Work order: Wherever "computer" appears in the records below, copy the line that holds it.

Stored records:
· · ·

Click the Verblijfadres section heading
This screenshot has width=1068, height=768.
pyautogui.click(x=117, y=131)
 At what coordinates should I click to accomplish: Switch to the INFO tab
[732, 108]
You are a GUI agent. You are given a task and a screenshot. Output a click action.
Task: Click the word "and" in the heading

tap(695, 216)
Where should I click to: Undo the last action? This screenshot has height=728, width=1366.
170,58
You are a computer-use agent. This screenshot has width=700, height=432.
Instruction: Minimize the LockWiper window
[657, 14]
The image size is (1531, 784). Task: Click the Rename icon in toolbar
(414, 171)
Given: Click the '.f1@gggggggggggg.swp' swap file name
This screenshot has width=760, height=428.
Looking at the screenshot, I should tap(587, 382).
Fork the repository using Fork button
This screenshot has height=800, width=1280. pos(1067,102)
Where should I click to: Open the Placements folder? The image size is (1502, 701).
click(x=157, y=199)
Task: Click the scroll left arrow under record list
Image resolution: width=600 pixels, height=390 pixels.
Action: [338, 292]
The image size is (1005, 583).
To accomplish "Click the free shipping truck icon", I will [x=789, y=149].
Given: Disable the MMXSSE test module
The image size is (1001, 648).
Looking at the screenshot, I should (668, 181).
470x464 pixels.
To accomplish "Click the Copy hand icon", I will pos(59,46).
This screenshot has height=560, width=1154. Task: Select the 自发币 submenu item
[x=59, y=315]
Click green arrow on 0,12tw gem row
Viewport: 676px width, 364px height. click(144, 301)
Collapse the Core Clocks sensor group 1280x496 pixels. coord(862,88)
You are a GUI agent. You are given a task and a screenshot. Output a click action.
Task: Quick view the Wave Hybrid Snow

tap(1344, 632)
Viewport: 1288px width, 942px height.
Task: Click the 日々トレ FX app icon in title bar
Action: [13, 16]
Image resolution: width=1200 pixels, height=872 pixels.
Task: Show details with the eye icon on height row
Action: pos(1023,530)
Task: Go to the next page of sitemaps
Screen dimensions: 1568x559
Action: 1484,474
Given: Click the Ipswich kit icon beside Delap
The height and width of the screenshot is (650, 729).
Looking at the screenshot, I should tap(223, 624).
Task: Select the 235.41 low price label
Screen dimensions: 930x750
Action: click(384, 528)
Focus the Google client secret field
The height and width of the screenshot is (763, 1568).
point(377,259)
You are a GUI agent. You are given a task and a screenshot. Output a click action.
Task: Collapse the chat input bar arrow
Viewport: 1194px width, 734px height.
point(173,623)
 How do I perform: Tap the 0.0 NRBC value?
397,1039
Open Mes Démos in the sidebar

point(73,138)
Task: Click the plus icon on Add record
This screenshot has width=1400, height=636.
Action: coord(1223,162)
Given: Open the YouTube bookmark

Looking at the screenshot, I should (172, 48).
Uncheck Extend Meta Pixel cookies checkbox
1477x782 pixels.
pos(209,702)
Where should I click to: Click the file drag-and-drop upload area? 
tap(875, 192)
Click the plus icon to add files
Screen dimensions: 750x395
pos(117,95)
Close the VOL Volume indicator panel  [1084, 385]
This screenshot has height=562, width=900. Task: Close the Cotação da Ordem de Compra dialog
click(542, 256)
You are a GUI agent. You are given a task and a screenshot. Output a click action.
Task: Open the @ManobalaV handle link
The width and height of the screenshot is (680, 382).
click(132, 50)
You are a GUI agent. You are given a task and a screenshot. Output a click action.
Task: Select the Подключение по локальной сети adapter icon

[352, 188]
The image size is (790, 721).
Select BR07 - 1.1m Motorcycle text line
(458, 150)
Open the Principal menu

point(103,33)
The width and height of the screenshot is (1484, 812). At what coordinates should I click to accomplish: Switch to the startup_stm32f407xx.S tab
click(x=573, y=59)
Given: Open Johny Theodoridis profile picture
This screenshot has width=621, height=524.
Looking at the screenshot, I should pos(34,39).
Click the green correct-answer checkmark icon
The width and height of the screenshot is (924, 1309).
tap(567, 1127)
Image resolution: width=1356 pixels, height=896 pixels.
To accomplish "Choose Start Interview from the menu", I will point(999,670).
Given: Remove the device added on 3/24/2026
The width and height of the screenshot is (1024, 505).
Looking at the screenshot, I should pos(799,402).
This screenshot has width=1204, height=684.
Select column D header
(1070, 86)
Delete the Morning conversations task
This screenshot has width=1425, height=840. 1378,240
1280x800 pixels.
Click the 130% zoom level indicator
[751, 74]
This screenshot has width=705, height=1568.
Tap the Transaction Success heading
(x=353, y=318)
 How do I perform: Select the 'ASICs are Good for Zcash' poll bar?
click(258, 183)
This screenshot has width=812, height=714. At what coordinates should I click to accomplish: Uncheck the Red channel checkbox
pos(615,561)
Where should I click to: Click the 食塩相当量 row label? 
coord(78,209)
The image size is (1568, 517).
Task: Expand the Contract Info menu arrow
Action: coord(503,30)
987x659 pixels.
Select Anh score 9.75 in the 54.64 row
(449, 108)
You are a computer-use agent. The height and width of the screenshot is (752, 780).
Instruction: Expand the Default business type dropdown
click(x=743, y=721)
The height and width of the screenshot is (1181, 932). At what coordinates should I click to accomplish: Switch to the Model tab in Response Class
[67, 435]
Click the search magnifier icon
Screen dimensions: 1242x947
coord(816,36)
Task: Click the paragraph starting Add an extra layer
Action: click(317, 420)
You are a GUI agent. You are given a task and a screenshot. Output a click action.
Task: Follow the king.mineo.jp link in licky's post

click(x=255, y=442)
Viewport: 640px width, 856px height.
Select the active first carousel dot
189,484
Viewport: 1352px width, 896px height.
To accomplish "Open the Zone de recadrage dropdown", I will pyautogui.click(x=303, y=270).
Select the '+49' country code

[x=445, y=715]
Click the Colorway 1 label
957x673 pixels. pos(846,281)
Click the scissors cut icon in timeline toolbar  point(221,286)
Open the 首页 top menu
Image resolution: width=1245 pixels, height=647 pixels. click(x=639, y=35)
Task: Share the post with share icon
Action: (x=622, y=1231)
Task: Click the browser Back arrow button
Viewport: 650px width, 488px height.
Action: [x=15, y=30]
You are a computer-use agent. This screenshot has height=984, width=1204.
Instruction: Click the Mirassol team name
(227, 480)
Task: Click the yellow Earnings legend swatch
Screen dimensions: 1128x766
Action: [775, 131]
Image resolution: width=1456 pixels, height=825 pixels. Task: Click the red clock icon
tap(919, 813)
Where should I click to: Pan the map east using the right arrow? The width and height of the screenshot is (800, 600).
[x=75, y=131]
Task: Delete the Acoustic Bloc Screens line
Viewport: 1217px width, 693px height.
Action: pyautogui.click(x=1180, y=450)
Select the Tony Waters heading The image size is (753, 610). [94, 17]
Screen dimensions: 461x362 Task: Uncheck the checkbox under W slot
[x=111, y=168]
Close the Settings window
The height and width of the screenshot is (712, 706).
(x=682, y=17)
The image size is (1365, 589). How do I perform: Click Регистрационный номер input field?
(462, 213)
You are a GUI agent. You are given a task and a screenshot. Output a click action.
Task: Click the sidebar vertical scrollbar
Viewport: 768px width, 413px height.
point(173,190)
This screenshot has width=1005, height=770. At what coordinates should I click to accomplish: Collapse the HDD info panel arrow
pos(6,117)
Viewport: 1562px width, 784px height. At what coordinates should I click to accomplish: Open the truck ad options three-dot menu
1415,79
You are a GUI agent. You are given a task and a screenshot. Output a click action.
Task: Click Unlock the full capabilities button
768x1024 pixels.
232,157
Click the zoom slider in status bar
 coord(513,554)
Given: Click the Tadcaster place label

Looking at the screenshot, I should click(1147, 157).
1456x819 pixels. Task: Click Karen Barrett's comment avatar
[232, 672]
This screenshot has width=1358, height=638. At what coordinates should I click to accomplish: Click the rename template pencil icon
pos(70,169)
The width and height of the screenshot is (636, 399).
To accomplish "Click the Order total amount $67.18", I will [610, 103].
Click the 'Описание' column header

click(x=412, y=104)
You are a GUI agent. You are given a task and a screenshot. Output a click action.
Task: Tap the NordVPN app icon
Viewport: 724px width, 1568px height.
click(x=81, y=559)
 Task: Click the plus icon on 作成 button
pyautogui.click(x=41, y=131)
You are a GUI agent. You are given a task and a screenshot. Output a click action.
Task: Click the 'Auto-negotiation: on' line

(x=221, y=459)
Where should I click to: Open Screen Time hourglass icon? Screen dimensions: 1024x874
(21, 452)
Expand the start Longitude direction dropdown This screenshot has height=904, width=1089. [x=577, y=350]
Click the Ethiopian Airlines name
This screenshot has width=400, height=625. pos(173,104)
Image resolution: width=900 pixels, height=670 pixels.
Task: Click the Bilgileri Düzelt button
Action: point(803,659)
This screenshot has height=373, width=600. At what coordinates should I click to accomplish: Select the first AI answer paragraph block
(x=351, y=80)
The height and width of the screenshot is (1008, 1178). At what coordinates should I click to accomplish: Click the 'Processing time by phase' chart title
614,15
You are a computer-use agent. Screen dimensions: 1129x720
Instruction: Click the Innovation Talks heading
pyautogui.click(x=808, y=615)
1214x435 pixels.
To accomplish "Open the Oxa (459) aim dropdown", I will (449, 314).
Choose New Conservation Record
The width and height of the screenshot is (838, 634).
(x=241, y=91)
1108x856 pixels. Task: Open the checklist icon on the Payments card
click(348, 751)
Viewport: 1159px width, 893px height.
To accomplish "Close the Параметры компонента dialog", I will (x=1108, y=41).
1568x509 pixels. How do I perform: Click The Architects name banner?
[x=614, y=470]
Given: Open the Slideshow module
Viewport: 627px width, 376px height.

· · ·

Output of the exercise:
You are a computer-use agent. This screenshot has width=700, height=432.
You are a computer-use agent. The height and width of the screenshot is (752, 780).
You are a computer-use agent. This screenshot has height=984, width=1204.
You are a computer-use agent. Screen dimensions: 1129x720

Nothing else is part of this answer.